BEGIN Extracted data

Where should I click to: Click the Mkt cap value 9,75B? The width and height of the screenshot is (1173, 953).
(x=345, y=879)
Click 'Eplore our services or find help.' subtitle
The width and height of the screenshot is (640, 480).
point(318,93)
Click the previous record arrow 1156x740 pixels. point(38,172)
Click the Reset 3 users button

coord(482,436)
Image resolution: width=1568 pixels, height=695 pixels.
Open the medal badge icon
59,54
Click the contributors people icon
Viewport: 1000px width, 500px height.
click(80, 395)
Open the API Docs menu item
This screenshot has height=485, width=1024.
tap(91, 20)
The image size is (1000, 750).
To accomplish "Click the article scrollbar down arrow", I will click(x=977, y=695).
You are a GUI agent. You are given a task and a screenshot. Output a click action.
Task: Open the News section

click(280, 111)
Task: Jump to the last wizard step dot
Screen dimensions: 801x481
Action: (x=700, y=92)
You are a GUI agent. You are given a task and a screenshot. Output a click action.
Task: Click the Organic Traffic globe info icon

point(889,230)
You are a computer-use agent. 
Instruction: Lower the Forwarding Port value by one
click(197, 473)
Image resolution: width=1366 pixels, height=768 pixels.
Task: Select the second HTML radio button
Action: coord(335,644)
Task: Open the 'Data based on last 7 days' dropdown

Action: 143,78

END Extracted data

Having read the records above, reproduce each one exactly.

Final answer:
Where should I click to: Click the Mkt cap value 9,75B? The width and height of the screenshot is (1173, 953).
(x=345, y=879)
Click 'Eplore our services or find help.' subtitle
The width and height of the screenshot is (640, 480).
point(318,93)
Click the previous record arrow 1156x740 pixels. point(38,172)
Click the Reset 3 users button

coord(482,436)
Image resolution: width=1568 pixels, height=695 pixels.
Open the medal badge icon
59,54
Click the contributors people icon
Viewport: 1000px width, 500px height.
click(80, 395)
Open the API Docs menu item
This screenshot has height=485, width=1024.
tap(91, 20)
The image size is (1000, 750).
To accomplish "Click the article scrollbar down arrow", I will click(x=977, y=695).
You are a GUI agent. You are given a task and a screenshot. Output a click action.
Task: Open the News section

click(280, 111)
Task: Jump to the last wizard step dot
Screen dimensions: 801x481
Action: (x=700, y=92)
You are a GUI agent. You are given a task and a screenshot. Output a click action.
Task: Click the Organic Traffic globe info icon

point(889,230)
You are a computer-use agent. 
Instruction: Lower the Forwarding Port value by one
click(197, 473)
Image resolution: width=1366 pixels, height=768 pixels.
Task: Select the second HTML radio button
Action: coord(335,644)
Task: Open the 'Data based on last 7 days' dropdown

Action: 143,78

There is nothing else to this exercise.